有兴趣的同学也可以找一些其他的公开的数据源网站,借助AI工具做下分析尝试,这里再提供另一个开源的数据网站:kaggle
3.1.3 在线提取数据
如果你看到了一篇不错的可用于后续工作中业务使用的文章,而且文章里面的数据对你来说很有参考价值的时候,可以借助AI等大模型工具将文章中的数据提取出来,比如在这里有下面一篇来自wiki的文章
https://en.wikipedia.org/wiki/History_of_artificial_neural_networks
我们的需求是,提取文章中的事件和时间,提示词如下:
bash
请为我提取这篇文章中的重要事件和时间点。文章地址如下:
https://en.wikipedia.org/wiki/History_of_artificial_neural_networks
3.1.4 离线数据提取与分析
如果我们的数据源是一段文本,一张图片,或一个excel,一个PDF等,仍然可以借助GPT等AI大模型能力完成数据的分析,在这个过程中,大模型同时完成了多项工作,比如图片识别,数据提取,数据分析,输出总结,可以说,这些事情放在多年前,任何一项使用一些第三方服务都是价格很高昂的,如下,我们有下面的一张图片,在图片中有一些数据,希望GPT能够提取并转换成excel数据,最后给出分析报告。
提问1:
- 请根据我接下来上传的图片,提取里面的数据并输出为excel,以中文展示
问题2:
- 根据上面的excel数据预测2025年各个编程语言的排名和趋势
3.1.5 提取PPT数据
从一个文档中提取我们需要的信息,比如在下面的文档或PPT中,通过GPT等大模型工具,提取中我们需要的内容。
问题1:
- 根据我上传的文档,提取有关Redis的常用命令,并说明每个命令的简单用法,以excel展现
3.1.6 提取文档数据并分析
当你需要提取文档中的关键数据时,可以考虑使用GPT等大模型工具来帮你完成,如下有一个关于手机报告的文档,我们需要提取文档中的数据输出为excel方便汇总分析
问题1:
- 接下来请根据我上传的文档,提取文档中的关键数据,并输出为excel,以中文展示
问题2:
- 添加一栏
3.2 使用GPTs进行数据分析
在之前的一篇关于GPTs使用的文章中,我们详细分享了GPTs的使用,在GPTs中有很多热心的伙伴们分享的行业AI助手,可以对特定领域类的问题进行专业的回答和处理,比如针对数据处理,有下面这个 Data Analysis & Report AI ,在探索GPTs中可以搜到
其功能和效果与ChatGPT对于数据分析处理类似,不过某些方面甚至做了强化处理,下面分享几个小的案例。
3.2.1 在线提取数据
提取网站链接的数据,提示词如下:
bash
请为我提取这篇文章中的重要事件和时间点。

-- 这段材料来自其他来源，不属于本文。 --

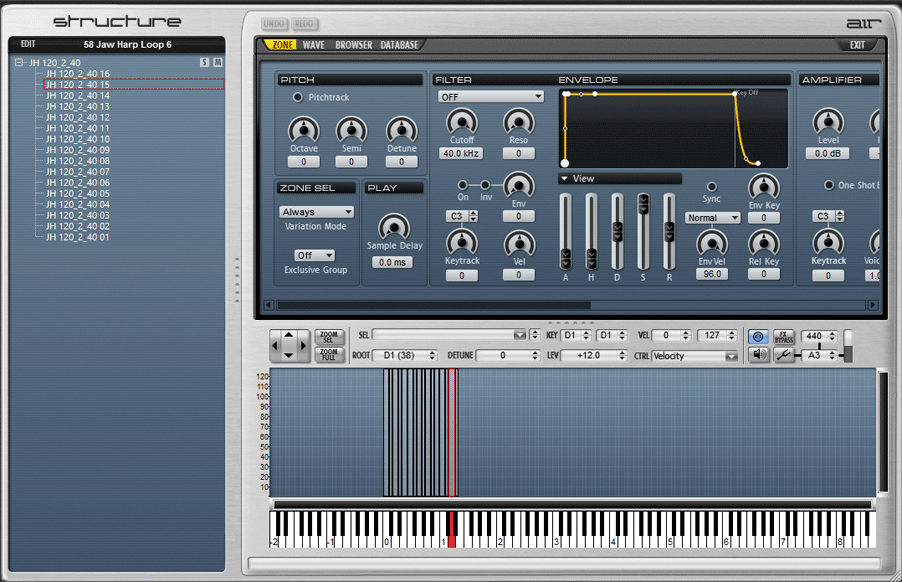Image resolution: width=902 pixels, height=582 pixels.
Task: Open the Filter type dropdown showing OFF
Action: click(489, 95)
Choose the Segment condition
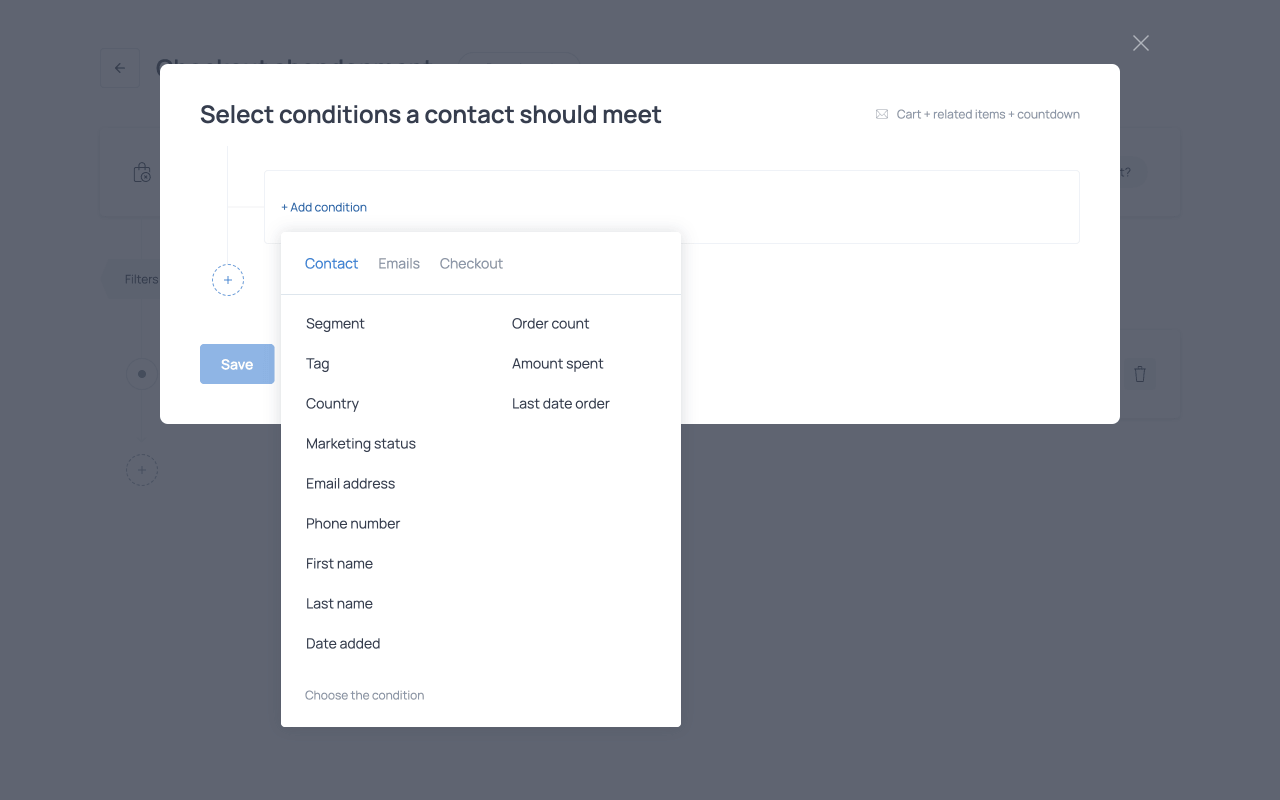Image resolution: width=1280 pixels, height=800 pixels. click(x=335, y=324)
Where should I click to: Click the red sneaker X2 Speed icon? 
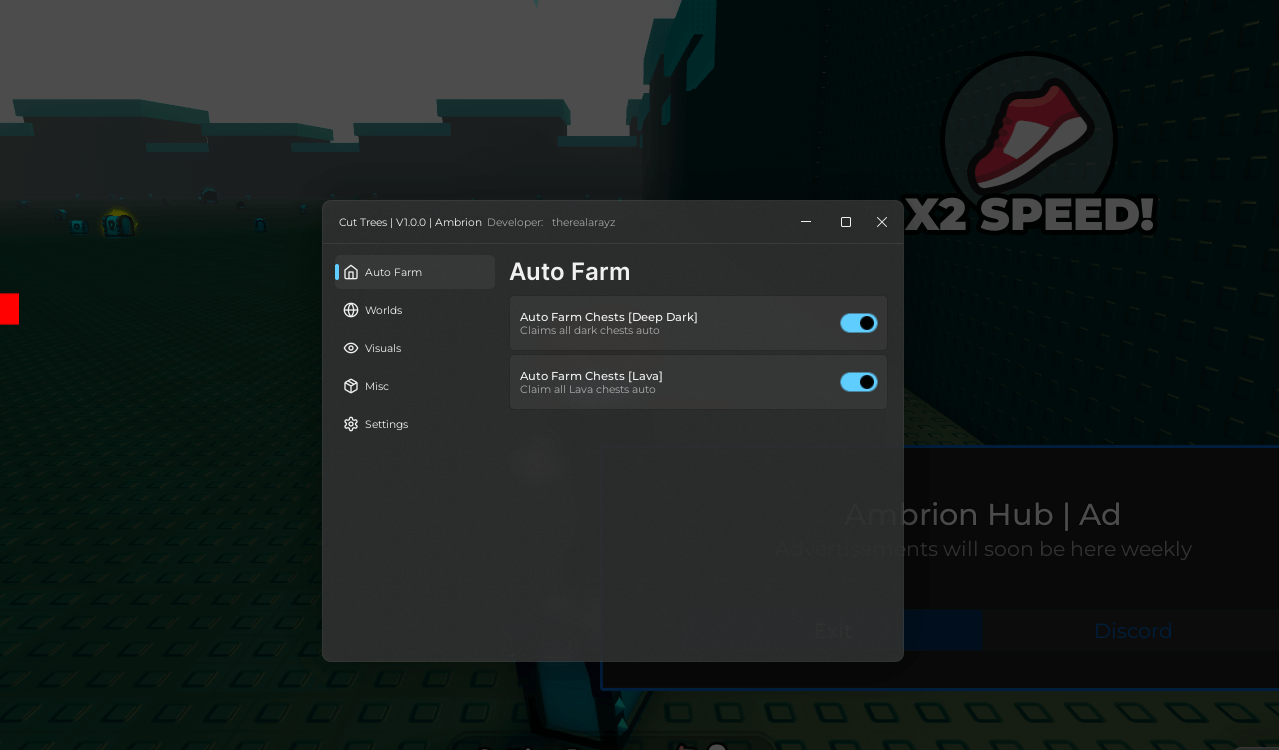(1029, 136)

文章地址如下: https://en.wikipedia.org/wiki/History_of_artificial_neural_networks
3.2.2 在线分析数据
与上一小节一个相同的提示词
bash
作为数据分析专家,我将给你提供数据,你对数据进行深入分析并给出分析结论:
数据描述:<2024年11月份70个大中城市商品住宅销售价格变动情况>
数据链接:<https://www.stats.gov.cn/sj/zxfb/202412/t20241216_1957755.html>
3.2.3 识别图片并提取图片中的数据
以上一小节中的一个国家网站房产销售数据图片为例
相比GPT来说,我并没有给出太多的提示词,当前的GPTs助手就能在识别并提取数据之后给出分析结论
3.2.4 处理excel数据
如下我们有一个excel的数据需要分析和处理
首先上传excel让GPTs识别并提取excel的数据
GPTs首先提取并输出了表格形式的数据
然后我们可以基于输出内容进行进一步的分析,比如汇总数据、生成趋势图等操作
3.3 补充说明
上面演示的是基于ChatGPT 4以及GPTs的数据分析场景,当然国内目前也有很多AI大模型工具也具备数据分析和处理的能力了,比如通义千问,文心一言,星火,智谱清言等,有兴趣的同学也可以尝试尝试。
四、写在文末
本文通过较大的篇幅结合实际操作案例,详细介绍了使用GPT等AI工具处理日常数据分析的各类场景,希望对看到的同学有用,本篇到此结束,感谢观看。